Results for other peak hour travel times on the route 19 tram were also virtually unchanged from the earlier findings. In particular, the Royal Parade section of the route is still marginally slower than the Sydney Road section in peak hour, despite trams in Royal Parade having a dedicated lane. Meanwhile, the ‘dead time’ spent waiting at red lights has barely changed–on Sydney Road in the evenings, it actually increased slightly.
“The results came as no surprise to us,” Dr Morton said. “Anecdotally, I’d observed last year that even though the clearways weren’t actively enforced, people weren’t parking in them after 6pm. I’d only see the occasional parked car, and the trips where I saw parked cars weren’t noticeably slower.”
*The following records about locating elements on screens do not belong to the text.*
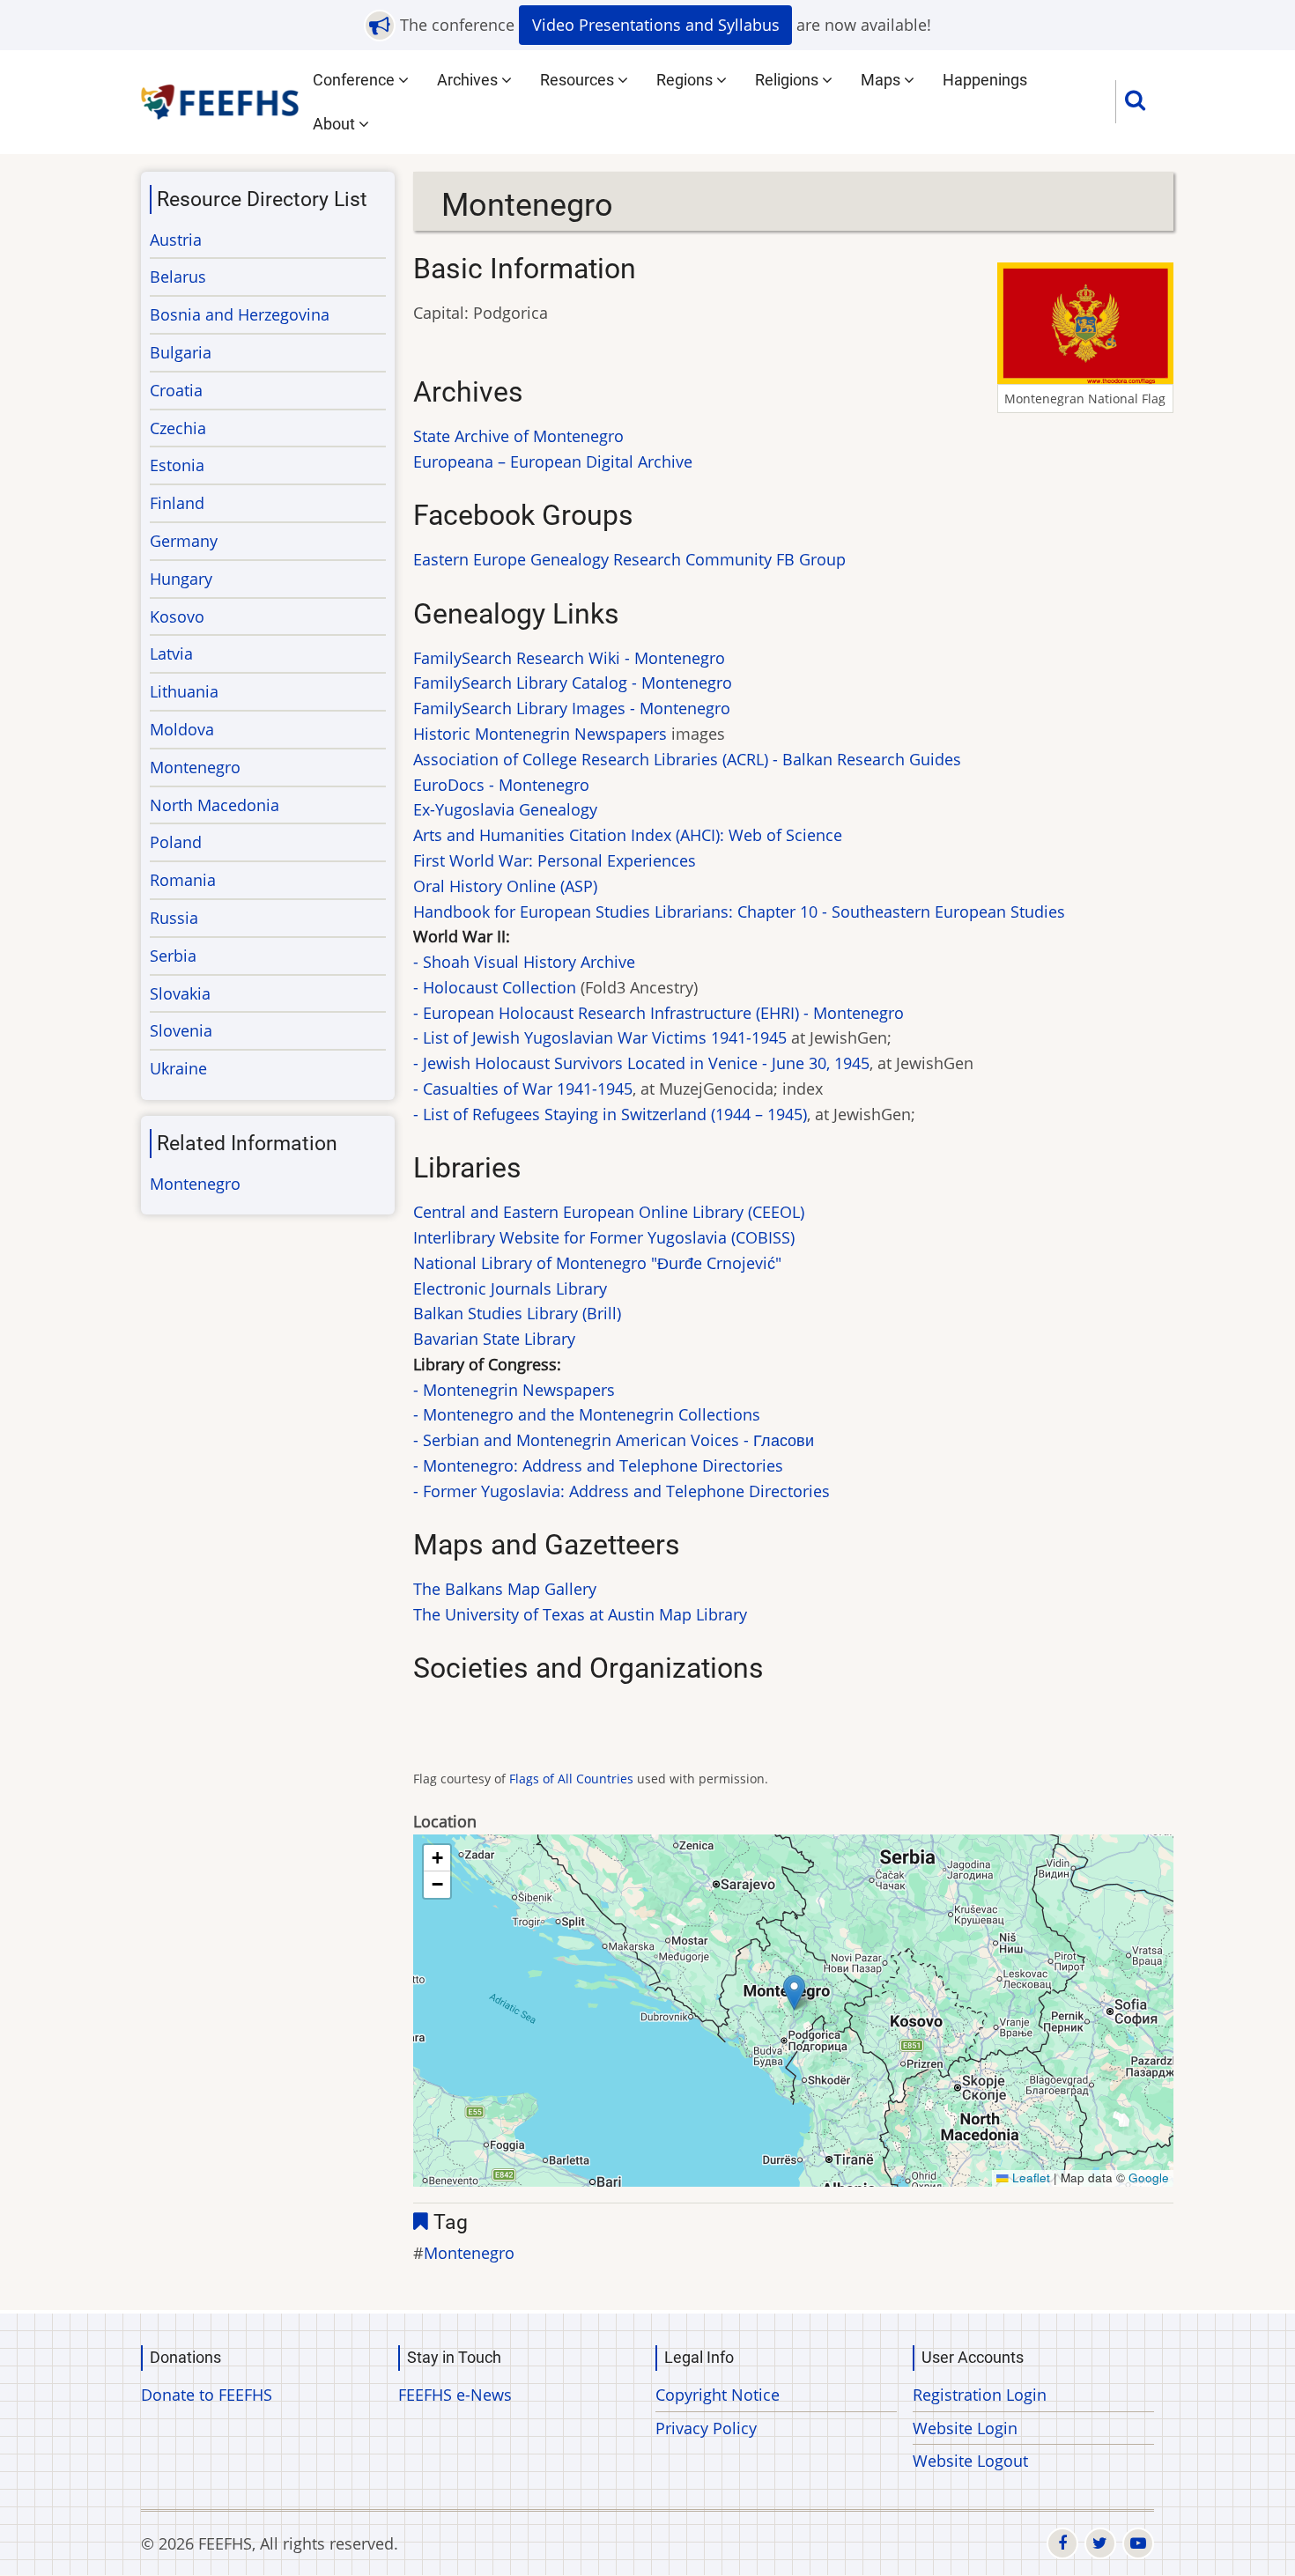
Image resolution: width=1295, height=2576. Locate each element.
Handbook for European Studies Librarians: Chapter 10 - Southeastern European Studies (739, 911)
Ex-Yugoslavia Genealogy (505, 809)
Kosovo (177, 616)
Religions (788, 79)
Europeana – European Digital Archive (552, 461)
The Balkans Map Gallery (504, 1588)
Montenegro (469, 2252)
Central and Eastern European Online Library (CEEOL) (608, 1211)
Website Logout (970, 2460)
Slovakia (180, 993)
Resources (579, 79)
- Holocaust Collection (494, 987)
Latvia (171, 653)
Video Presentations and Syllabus (656, 24)
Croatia (176, 390)
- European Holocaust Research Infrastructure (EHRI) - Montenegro (658, 1012)
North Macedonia (214, 805)
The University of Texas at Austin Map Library (580, 1614)
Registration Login (980, 2394)
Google (1148, 2177)
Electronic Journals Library (510, 1288)
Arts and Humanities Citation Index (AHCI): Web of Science (627, 834)
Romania (183, 879)
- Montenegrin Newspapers (514, 1389)
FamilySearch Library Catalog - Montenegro (572, 682)
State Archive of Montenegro (518, 436)
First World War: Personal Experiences (554, 860)
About (336, 123)
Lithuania (184, 691)
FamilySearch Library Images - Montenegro (571, 708)
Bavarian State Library (494, 1338)
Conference (355, 79)
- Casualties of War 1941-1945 (523, 1088)
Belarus (178, 276)
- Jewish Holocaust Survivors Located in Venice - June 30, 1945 (641, 1063)
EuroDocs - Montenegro (501, 784)
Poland (176, 842)
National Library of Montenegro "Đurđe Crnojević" (597, 1262)
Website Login (965, 2428)
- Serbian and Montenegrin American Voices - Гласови (613, 1439)
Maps (882, 79)
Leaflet (1029, 2177)
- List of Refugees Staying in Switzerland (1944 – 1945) (610, 1114)
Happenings (985, 79)
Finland (177, 502)
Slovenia (181, 1030)
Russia (174, 917)
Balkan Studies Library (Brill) (517, 1313)
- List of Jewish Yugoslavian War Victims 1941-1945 (600, 1037)
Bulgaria (180, 352)
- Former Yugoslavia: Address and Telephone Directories (621, 1491)
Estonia (177, 465)
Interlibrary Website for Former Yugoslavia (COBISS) (604, 1237)
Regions (686, 79)
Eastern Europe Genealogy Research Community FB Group (629, 559)
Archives (469, 79)
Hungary (181, 578)
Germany (184, 540)
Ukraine (178, 1068)
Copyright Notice (717, 2394)
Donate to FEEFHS (206, 2394)
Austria (176, 239)
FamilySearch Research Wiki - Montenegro (569, 657)
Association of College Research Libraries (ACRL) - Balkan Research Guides (687, 759)
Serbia (173, 955)
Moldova (182, 729)
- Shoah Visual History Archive (524, 961)
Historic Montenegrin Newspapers (540, 733)
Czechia (178, 428)
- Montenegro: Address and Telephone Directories (598, 1465)
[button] (794, 1992)
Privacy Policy (706, 2428)
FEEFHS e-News (455, 2394)
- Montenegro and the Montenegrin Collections (586, 1414)
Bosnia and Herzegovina (239, 314)
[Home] (220, 100)
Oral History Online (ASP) (505, 886)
“It underscores once again our main message: tram delays are primarily about lack of priority at traffic lights, and only secondarily about traffic congestion,” Dr Morton concluded. “In Zurich, when they were considering how to speed up trams back in the 1970s, people feared that introducing traffic light priority would be unpopular and slow down motorists. Now it has the most successful priority scheme in the world, which doesn’t even slow motorists down that much. Based on their experience, we have little doubt that traffic light priority would go down better with the general public than clearway extensions.”
Summary of Results: March 2010 update
Location, time and direction | Av.travel time (min:sec) | Av. speed (kph) | Av.dead time (min:sec) |
Sydney Road, PM northbound, May–June 2009 | 9:12 | 16.3 | 1:19 |
Sydney Road, PM northbound, July 2009–March 2010 | 9:05 | 16.5 | 1:31 |
Royal Parade, PM northbound | 10:30 | 15.4 | 2:19 |
Sydney Road, AM southbound | 10:08 | 14.8 | 1:56 |
Royal Parade, AM southbound | 11:36 | 14.0 | 3:05 |
Observations were collected between 25 May 2009 and 15 March 2010. AM observations were collected between 8am and 8:30am. PM observations were collected between 6:00pm and 7:00pm.
The difference of 7 seconds between mean travel time in May–June and in July–November has a t-statistic of 0.425. The null hypothesis–that the true mean travel time is the same before and after the clearway extension–is not rejected at the 80% level. The median travel time, at 9 minutes, is identical before and after the clearway extension.